You Can’t Donate Sperm
- Alex Vezina
- 4 days ago
- 3 min read
A Canadian citizen has no pathway to voluntarily anonymously donate sperm.
Donor sperm is necessary for IVF (In Vitro Fertilization). If a couple or an individual has a fertility challenge donor sperm may be required to conceive a child.
The main cause for this is a lack of interested donors, exacerbated by a regulation change, resulted in all donor recruitment processes basically collapsing.
In August 2025, the last remaining company (Origin) that had a process setup for donation ceased their ‘donor recruitment and resale operations’.
Related: In 2004 the Assisted Human Reproduction Act made it illegal to purchase reproductive cells (sperm/ovum).

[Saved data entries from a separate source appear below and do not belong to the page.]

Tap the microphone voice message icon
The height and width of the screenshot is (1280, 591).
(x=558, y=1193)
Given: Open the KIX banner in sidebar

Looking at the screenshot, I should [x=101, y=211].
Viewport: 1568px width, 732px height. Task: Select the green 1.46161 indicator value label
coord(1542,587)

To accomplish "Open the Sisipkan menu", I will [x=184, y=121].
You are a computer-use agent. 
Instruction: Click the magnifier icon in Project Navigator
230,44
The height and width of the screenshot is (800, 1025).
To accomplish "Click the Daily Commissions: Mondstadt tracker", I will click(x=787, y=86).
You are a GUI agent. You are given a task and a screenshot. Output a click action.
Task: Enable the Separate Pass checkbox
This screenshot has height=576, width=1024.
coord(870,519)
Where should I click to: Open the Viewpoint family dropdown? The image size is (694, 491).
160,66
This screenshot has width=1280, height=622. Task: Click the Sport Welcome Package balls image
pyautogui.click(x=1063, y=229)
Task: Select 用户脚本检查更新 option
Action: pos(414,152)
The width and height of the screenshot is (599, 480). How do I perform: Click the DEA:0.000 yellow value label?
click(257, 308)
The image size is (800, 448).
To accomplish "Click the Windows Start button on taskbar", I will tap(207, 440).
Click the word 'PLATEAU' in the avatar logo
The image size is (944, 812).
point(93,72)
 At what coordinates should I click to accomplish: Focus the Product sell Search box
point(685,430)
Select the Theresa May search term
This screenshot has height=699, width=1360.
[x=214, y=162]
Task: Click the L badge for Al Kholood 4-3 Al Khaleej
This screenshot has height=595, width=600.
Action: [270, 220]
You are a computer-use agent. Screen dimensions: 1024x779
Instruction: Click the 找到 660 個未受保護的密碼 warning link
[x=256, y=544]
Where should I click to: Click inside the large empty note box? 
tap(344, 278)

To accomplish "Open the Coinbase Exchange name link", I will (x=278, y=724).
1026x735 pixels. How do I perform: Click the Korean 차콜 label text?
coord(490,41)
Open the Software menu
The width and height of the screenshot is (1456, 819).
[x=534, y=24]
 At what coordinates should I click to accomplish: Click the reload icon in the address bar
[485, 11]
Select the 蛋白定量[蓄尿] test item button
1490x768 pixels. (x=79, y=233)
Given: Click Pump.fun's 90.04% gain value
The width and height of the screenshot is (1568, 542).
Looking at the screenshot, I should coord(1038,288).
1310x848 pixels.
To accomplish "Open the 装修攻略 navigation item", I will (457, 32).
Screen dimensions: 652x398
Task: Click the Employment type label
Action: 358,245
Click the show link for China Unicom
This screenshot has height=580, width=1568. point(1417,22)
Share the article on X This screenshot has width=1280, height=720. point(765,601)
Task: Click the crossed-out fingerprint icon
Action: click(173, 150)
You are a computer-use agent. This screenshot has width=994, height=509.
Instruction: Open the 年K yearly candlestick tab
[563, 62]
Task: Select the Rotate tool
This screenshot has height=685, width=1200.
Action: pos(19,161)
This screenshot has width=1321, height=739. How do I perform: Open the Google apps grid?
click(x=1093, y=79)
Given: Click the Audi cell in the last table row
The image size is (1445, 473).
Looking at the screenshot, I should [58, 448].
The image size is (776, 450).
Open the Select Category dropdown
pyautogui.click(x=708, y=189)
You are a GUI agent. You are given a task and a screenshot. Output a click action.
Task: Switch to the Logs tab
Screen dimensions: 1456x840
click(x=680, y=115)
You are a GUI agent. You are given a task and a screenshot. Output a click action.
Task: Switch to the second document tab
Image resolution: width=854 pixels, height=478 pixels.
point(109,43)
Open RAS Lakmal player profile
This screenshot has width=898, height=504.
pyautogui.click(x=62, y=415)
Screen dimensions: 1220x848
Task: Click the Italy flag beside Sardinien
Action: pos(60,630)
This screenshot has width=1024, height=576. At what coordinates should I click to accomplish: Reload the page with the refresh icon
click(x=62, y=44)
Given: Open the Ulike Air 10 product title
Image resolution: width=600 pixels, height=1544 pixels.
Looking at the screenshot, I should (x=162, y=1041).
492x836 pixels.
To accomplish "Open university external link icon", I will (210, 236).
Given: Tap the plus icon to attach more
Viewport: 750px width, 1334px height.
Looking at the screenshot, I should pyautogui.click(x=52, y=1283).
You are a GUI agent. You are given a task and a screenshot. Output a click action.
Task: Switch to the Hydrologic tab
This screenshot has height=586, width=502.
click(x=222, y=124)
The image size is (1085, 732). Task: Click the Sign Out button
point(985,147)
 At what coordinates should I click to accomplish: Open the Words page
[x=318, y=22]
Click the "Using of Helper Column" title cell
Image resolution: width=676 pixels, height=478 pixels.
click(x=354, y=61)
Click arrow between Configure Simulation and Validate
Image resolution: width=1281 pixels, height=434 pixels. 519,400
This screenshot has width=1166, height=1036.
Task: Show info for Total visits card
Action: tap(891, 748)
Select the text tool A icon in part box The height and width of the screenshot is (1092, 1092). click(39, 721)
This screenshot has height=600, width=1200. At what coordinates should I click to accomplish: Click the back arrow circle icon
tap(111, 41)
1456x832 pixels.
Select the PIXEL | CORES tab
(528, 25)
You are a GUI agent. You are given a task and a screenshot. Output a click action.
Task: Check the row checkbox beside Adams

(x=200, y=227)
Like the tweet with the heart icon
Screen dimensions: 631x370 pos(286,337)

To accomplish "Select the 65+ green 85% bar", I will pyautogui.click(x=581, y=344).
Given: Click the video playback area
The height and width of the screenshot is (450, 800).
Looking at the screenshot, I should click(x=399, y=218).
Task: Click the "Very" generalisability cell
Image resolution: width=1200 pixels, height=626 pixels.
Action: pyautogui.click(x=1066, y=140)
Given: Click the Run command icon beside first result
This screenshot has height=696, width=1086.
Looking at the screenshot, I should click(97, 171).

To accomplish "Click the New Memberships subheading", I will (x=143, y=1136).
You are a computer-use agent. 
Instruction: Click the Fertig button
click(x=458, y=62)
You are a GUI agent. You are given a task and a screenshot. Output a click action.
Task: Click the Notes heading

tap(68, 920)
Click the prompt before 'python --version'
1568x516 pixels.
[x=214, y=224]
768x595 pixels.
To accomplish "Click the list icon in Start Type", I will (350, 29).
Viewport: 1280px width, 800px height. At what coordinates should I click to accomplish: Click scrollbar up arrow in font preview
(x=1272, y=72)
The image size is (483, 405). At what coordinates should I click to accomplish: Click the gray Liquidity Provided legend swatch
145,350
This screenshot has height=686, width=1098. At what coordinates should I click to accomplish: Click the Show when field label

The decrease in demand over time progressively shut down the entire Canadian donor recruitment industry.
Before 2004, companies would pay the donor (increased cost) so one would think that the cost reduction would be beneficial. Unfortunately, there have been so few donors, it no longer became economically viable to collect from Canadians and the processes have shut down entirely.
Keep in mind, the regulation change just made this shortage happen quicker, the underlying issue is a lack of awareness and/or insufficient effort to find donors.
There is currently a significant sperm shortage. As it stands, if an individual wants to voluntarily donate their sperm for free, there is no organization in Canada that can do it.
This has resulted in many challenges, here are three in particular:
1. Over 80%, but soon 100% of all sperm used in Canadian reproductive treatments will be imported, usually from the United States.
2. Supply and demand. There are substantially more people who are asking for cells then there are cells in supply, this can result in any number of issues with a scarce resource in a medical context.
3. Genetic diversity. Due to insufficient supply, it makes practical sense to use every donor sample. This has resulted in individual donors having over 200 children. The numbers are so significant that some people have apparently unknowingly married their half-sibling. When siblings attempt to reproduce, their children carry the risk of significant health problem (this is well understood).
Further, it is difficult to raise the standards for quality control when the resource itself is scarce.
There is also the consideration that certain communities (same-sex couples) cannot have children without these procedures.
This is not an issue that only effects same-sex couples. Sometimes people wait until they are financially stable to have children, this can take quite some time for many. Many will argue that this is the responsible thing to do, ‘don’t have children until one can pay for them’.
With increasing pressures on the younger generation, affordability, housing, etc. it is commonly understood that the more recent generations will be financially worse-off than their parents. It would also stand do reason that, if this generation follows said ‘responsibility advice’ that they will likely decide to have children later in life, if at all.
A hypothesis, this should likely result in an increased demand for IVF, donor sperm, and appear to be shutting down this infrastructure.
Possible solution: Have public health or Canadian Blood Services or some other agency facilitate the collection and then sell it to the fertility clinics. Do not pay the donor, a change in the law is not required.
It is my understanding that logistically one really only needs refrigeration, licenced health professionals which are qualified to deal with these samples, and the logistics around lab access and testing. These things already exist.
It appears that this is the sort of thing that Canada should be able to facilitate using pre-existing health infrastructure to help reduce the risk that people end up marrying their half-sibling.